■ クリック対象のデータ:
◆ ◆ ◆

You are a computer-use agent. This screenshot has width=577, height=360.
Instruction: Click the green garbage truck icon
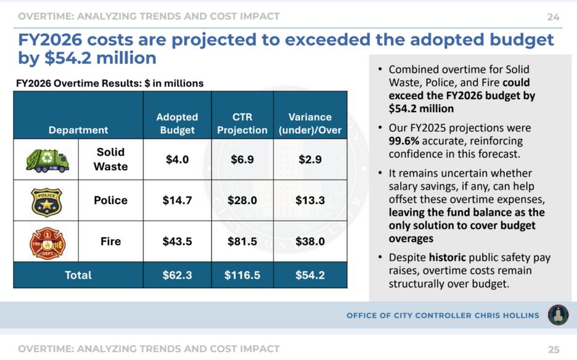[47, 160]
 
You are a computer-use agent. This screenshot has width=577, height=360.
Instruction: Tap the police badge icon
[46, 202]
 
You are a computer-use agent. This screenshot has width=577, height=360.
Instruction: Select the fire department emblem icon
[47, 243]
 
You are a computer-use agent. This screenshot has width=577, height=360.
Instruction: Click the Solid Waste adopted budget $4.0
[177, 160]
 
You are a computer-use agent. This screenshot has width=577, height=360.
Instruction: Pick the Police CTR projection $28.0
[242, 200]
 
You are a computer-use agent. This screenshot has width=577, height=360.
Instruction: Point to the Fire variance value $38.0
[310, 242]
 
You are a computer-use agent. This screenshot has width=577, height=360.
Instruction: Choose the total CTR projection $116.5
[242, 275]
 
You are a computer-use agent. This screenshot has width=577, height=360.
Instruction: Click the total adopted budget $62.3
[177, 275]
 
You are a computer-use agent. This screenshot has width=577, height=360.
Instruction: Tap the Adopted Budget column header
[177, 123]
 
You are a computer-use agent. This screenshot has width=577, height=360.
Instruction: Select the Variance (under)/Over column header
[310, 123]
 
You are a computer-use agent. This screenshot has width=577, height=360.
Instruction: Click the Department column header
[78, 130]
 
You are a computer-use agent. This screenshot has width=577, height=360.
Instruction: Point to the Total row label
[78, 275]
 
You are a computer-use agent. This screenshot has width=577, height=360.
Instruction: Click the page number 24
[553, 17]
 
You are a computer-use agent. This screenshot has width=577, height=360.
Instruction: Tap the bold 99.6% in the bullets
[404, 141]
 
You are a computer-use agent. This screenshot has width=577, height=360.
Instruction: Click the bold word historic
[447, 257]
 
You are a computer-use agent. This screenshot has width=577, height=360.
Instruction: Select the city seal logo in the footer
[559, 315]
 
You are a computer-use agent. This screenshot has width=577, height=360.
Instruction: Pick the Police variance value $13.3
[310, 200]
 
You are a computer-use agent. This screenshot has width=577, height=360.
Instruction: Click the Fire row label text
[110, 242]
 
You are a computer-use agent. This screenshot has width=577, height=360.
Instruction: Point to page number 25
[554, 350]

◆ ◆ ◆

上のクリック対象のデータから、文字列「Point」を含む行をすべて抜き出す。大文字と小文字は区別する。

Instruction: Point to the Fire variance value $38.0
Instruction: Point to the Total row label
Instruction: Point to page number 25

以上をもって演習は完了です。